*Available records*.
══════════
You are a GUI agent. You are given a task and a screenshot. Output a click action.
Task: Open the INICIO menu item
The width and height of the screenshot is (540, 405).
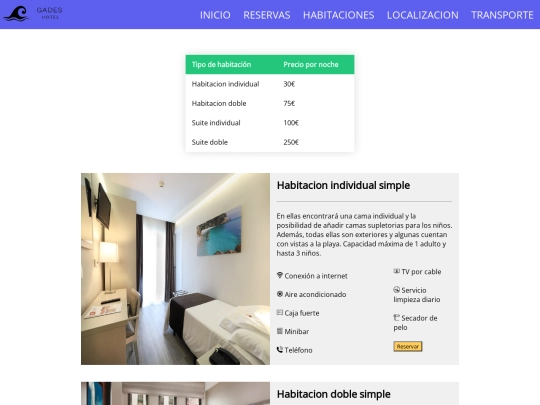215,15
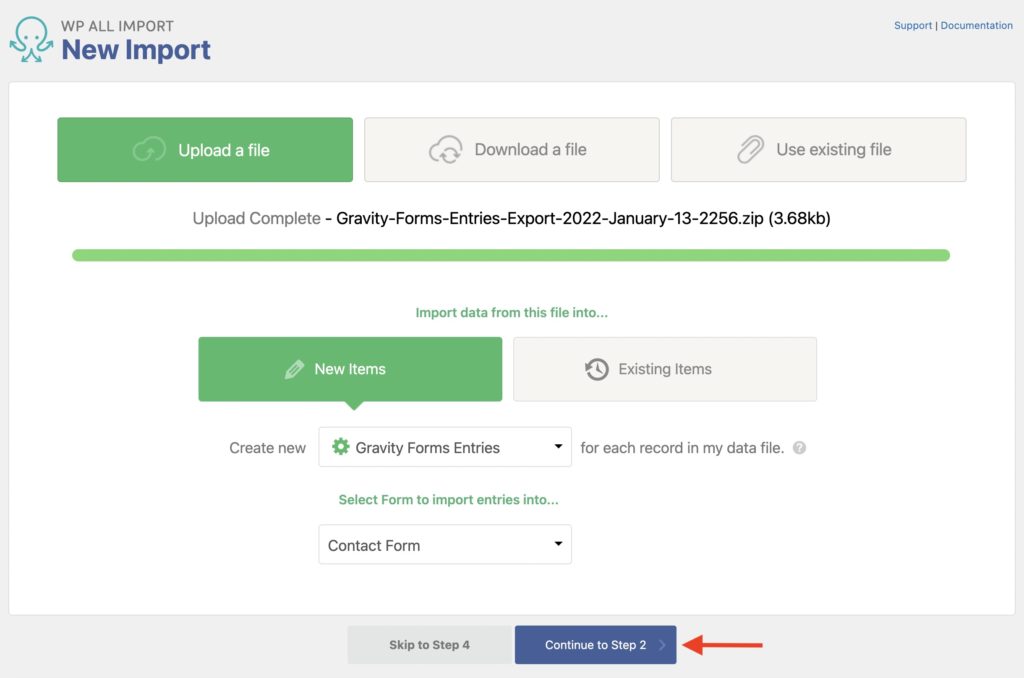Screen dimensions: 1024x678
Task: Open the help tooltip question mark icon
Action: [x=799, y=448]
══════════
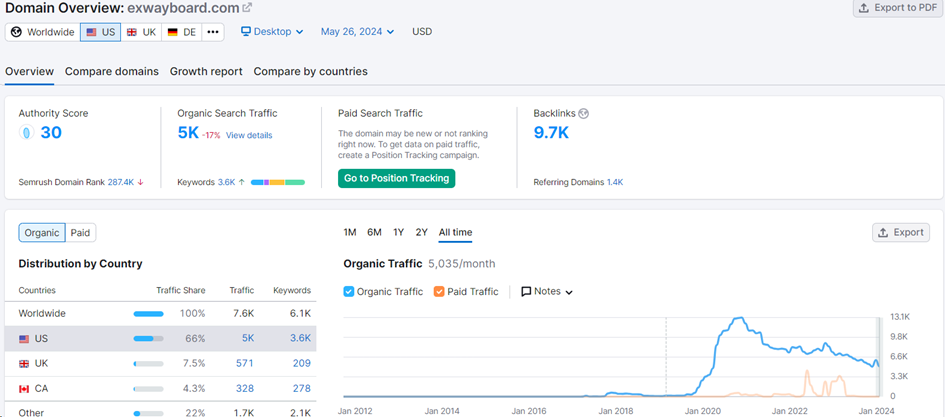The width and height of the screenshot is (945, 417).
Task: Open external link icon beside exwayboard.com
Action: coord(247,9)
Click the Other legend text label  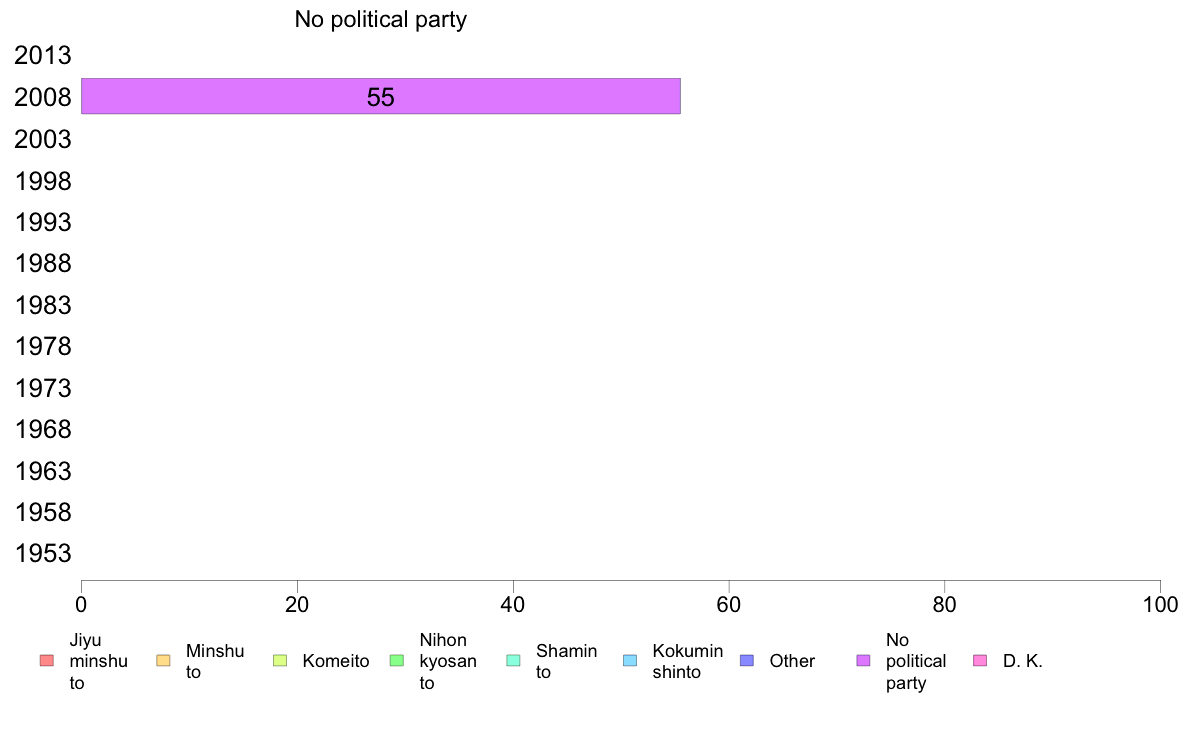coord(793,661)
══════════
*Task objective*.
Among the entries above, locate the lines containing "You are a GUI" and "Task: Open the INICIO menu item", and transcribe exactly those two lines and all lines between.

*Exercise solution*.
You are a GUI agent. You are given a task and a screenshot. Output a click action.
Task: Open the INICIO menu item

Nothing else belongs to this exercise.